[Openicc] New options on the mainline
Hal V. Engel
hvengel at astound.net
Sun Jan 20 11:28:12 PST 2008
On Sunday 20 January 2008 10:58:15 Robert Krawitz wrote:
> Date: Sun, 20 Jan 2008 19:30:00 +0100 (CET)
> From: Kai-Uwe Behrmann <ku.b at gmx.de>
>
> About exporting the current calibrations: from the previous post
> I'd guess most parts are already somehow available through a
> interface. How much work would it be to make a small tool to export
> the Uncorrected curves to something readable? I could help on
> transforming say integer or double arrays to the above mentioned DL
> profiles inside such a tool. With the tool, I'd guess, the
> Uncorrected mode is not that much desired to keep stable across
> releases. Uncorrected still remains as a good starting calibration.
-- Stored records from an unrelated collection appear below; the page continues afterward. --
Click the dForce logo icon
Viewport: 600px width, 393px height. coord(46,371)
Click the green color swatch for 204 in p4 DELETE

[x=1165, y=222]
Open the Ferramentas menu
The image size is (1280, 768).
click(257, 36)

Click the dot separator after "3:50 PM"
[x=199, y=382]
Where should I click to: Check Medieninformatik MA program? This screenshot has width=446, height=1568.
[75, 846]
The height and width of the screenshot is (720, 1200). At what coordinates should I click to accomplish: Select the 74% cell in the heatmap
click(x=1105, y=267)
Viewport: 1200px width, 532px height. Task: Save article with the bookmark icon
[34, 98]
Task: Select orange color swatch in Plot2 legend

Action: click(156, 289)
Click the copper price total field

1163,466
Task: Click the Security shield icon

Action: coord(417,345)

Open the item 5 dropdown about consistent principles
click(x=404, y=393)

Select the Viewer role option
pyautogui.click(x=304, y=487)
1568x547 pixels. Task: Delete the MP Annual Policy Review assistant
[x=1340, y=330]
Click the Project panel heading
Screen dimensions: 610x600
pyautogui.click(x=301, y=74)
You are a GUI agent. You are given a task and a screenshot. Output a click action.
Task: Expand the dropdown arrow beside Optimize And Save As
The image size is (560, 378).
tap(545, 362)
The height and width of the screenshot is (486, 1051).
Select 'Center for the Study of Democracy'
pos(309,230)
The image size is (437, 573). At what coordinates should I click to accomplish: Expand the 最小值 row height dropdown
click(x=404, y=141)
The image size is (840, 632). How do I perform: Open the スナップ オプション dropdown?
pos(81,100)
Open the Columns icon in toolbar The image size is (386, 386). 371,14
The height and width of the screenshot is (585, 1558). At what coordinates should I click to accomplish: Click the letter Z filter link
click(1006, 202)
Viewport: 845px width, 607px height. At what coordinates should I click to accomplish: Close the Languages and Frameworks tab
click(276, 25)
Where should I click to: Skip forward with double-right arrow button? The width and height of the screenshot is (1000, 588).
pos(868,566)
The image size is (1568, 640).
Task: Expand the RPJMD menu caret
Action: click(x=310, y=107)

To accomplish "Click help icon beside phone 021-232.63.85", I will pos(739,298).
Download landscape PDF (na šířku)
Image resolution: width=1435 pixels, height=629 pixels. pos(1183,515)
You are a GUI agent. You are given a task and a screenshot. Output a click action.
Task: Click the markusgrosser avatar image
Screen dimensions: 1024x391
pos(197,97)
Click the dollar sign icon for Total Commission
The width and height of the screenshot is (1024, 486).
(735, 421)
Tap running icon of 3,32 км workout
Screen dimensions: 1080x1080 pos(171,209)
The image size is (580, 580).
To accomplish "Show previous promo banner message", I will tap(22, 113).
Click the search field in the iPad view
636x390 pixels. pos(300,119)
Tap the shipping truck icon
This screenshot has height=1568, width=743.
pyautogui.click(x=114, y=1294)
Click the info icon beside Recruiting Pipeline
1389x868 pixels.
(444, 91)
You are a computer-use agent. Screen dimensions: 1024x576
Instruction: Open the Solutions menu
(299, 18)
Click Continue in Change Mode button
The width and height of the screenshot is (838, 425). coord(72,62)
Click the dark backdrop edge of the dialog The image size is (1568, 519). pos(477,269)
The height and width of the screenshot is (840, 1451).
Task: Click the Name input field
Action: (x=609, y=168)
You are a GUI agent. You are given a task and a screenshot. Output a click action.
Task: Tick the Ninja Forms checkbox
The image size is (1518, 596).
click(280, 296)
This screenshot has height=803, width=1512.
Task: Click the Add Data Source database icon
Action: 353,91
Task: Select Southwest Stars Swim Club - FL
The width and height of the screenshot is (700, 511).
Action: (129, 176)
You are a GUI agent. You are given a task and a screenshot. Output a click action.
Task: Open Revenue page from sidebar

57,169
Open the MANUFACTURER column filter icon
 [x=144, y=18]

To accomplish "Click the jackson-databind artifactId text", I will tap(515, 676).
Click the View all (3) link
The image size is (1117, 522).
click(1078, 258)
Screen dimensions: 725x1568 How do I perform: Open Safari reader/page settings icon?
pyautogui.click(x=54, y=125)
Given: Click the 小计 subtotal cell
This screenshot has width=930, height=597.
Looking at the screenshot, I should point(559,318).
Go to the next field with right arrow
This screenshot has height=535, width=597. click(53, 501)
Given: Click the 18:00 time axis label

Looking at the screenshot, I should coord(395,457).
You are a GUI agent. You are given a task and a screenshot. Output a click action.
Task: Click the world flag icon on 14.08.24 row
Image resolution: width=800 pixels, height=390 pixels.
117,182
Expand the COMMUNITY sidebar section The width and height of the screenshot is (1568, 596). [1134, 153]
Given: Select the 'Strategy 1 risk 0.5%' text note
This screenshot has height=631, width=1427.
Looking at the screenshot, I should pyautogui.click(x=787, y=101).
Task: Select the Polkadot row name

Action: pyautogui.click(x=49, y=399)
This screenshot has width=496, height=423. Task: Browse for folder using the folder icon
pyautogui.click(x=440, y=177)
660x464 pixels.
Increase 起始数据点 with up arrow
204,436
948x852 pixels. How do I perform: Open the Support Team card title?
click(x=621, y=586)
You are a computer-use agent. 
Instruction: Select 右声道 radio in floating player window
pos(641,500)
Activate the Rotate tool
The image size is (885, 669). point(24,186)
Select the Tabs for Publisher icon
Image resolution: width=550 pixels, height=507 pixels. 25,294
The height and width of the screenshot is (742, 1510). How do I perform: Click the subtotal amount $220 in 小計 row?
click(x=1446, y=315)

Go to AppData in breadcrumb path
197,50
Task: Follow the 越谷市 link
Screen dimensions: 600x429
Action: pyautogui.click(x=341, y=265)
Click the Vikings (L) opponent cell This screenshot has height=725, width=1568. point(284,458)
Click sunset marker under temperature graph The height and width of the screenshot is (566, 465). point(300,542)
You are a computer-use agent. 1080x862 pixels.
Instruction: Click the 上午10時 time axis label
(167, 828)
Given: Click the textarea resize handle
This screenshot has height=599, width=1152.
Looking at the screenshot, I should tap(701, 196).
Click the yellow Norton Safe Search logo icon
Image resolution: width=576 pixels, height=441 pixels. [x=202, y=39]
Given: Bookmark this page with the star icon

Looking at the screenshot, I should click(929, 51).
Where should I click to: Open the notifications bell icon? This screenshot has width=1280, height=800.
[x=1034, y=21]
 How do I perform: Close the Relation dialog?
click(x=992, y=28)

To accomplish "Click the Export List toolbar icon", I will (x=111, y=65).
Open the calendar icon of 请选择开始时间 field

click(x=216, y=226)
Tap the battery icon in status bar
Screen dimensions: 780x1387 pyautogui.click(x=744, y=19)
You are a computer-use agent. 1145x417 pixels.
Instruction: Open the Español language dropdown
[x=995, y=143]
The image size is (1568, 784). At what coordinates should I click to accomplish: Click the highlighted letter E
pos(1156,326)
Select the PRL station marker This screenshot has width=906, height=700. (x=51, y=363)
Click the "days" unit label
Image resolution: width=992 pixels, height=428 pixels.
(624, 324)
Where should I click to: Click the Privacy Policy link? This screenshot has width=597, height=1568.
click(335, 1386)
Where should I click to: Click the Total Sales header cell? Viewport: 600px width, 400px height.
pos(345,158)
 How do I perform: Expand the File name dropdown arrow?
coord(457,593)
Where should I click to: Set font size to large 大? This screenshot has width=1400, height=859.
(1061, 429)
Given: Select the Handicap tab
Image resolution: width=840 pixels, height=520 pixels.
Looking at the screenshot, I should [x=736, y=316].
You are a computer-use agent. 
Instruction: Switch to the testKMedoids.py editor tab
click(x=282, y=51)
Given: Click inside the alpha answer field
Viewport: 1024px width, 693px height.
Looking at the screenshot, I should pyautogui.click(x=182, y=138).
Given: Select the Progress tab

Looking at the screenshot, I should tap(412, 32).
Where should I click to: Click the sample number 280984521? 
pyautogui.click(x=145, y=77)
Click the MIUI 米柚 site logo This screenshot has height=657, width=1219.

> The created DL profiles would not at all know about device
> states. So this part remains open. I would later connect this as
> well, i.e. make the DL knowing about the Gutenprint options.
>
> Right now there's no straightforward way to extract those curves --
> they're not generated until very late in the initialization process,
> and the GCR curves are computed in a different module from the other
> color curves. But it would be worthwhile to figure out how to do
> this.
>
> The format I would dump them out in would be either the Gutenprint XML
> curve format, or as a dump of the internal lookup table structure
> (probably just the curves), which itself would contain a collection of
> curves. But I'm open to other suggestions.
Robert,
When I looked at trying to linearize my printer a few weeks back what I wanted
was to start with the existing curves and to be able to apply a correction to
that curve. The problem of course was the UI does not make that curve
available and there was no way to get this without resorting to making API
calls to the GutenPrint driver and even then it was not clear from the API
docs that these calls are really what I wanted.
I think that what is really needed is an API that allows for applying a
correction curve to the existing base curves. I believe that this is how
most RIPs operate but I really don't have any experience with them. Once
there was such an API exposing it in a UI so that users could hand enter a
set of correction values would be a good starting place. For example the
QuadTone RIP Eye-One-ReadMe document shows a set of examples based on taking
a set of measurements of a 21 step gray ramp (this is a B&W RIP) and then
loading this into an application called QTR-Linearize-Data that analysis
those measurements and gives a result something like:
LINEARIZE="96.55 92.14 86.45 81.02 75.65 70.55 64.85 59.60 54.62 50.06 45.73
41.99 37.63 33.91 30.95 27.75 25.01 21.80 19.84 18.43 16.95"
The user then takes this data and drops it into the QuadTone UI and tells it
to use these measurements to correct the printers output. The data above is
nothing more than the L* values from the measurements. We already have the
tools to make similar sets of measurements and to create similar data sets.
Of course the real issue is what would the GutenPrint API do with these
measurements to make the linearization corrections?
Anyway I thought that I would through this out there to see if this sort of
thing was possible. I suspect that long term what it does should be based on
some standard that tries to establish an ideal set of curves for each
channel. This might be based on something like G7.